Automatic Bucketizing of Features with Optimal Association

These details have not been verified by PyPI

Project links

Project description

PyPI PyPI - Python Version GitHub

This is a work in progress.

AutoCarver

AutoCarver is a powerful set of tools designed for binary classification problems. It offers a range of functionalities to enhance the feature engineering process and improve the performance of binary classification models. It provides:

Discretizers: Discretization of qualitative (ordinal or not) and quantitative features
AutoCarver: Bucketization of qualitative features that maximizes association with a binary target feature
FeatureSelector: Feature selection that maximizes association with binary target that offers control over inter-feature association.

Install

AutoCarver can be installed from PyPI:

pip install autocarver

Quick-Start Examples

Setting up Samples

AutoCarver is able to test the robustness of buckets on a dev sample X_dev.

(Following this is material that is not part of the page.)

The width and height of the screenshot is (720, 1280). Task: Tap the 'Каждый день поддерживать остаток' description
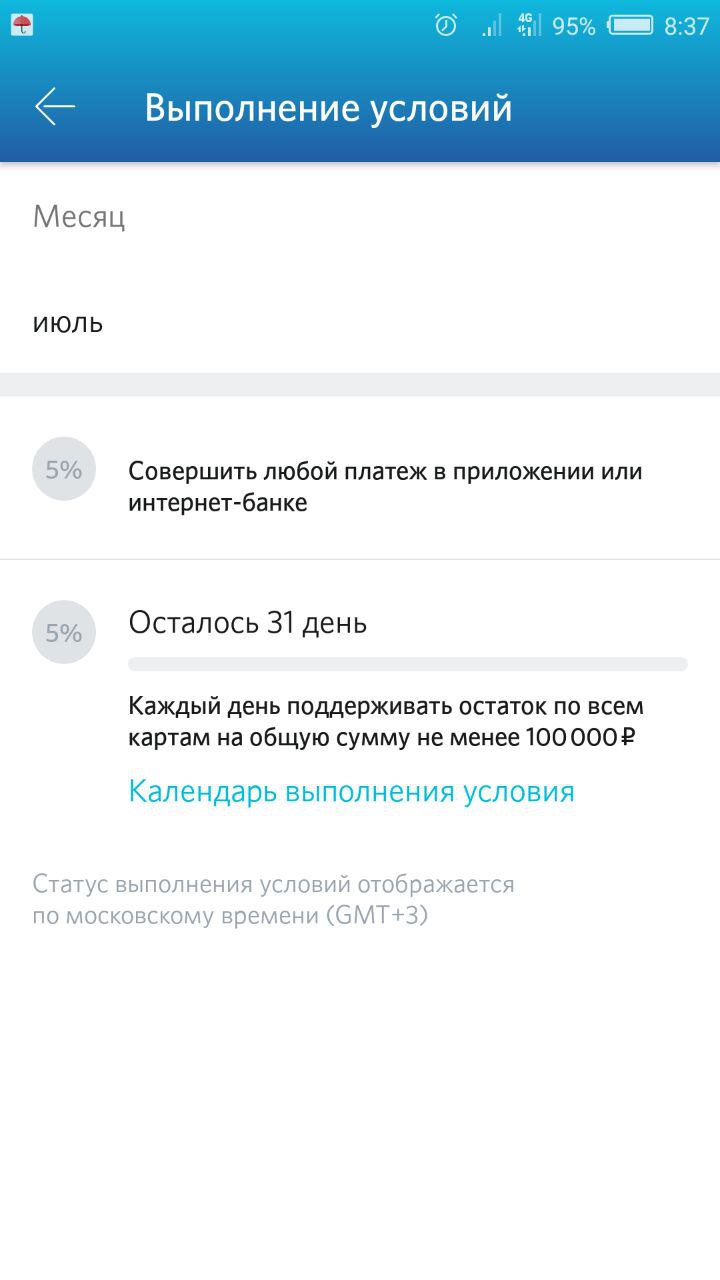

# defining training and testing sets
X_train, y_train = ...  # used to fit the AutoCarver and the model
X_dev, y_dev = ...  # used to validate the AutoCarver's buckets and optimize the model's parameters/hyperparameters
X_test, y_test = ...  # used to evaluate the final model's performances

Initiating Pipeline

One of the great advantages of the AutoCarver package is its seamless integration with scikit-learn pipelines, making it incredibly convenient for production-level implementations. By leveraging scikit-learn's pipeline functionality, AutoCarver can be effortlessly incorporated into the end-to-end machine learning workflow.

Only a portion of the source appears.